(Pixel coordinate grounding data)
============================================================

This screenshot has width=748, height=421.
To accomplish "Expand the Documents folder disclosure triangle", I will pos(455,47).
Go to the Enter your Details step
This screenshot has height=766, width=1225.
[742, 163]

============================================================

What is needed: Output each of the records exactly as it stands above.

Exercise result:
This screenshot has width=748, height=421.
To accomplish "Expand the Documents folder disclosure triangle", I will pos(455,47).
Go to the Enter your Details step
This screenshot has height=766, width=1225.
[742, 163]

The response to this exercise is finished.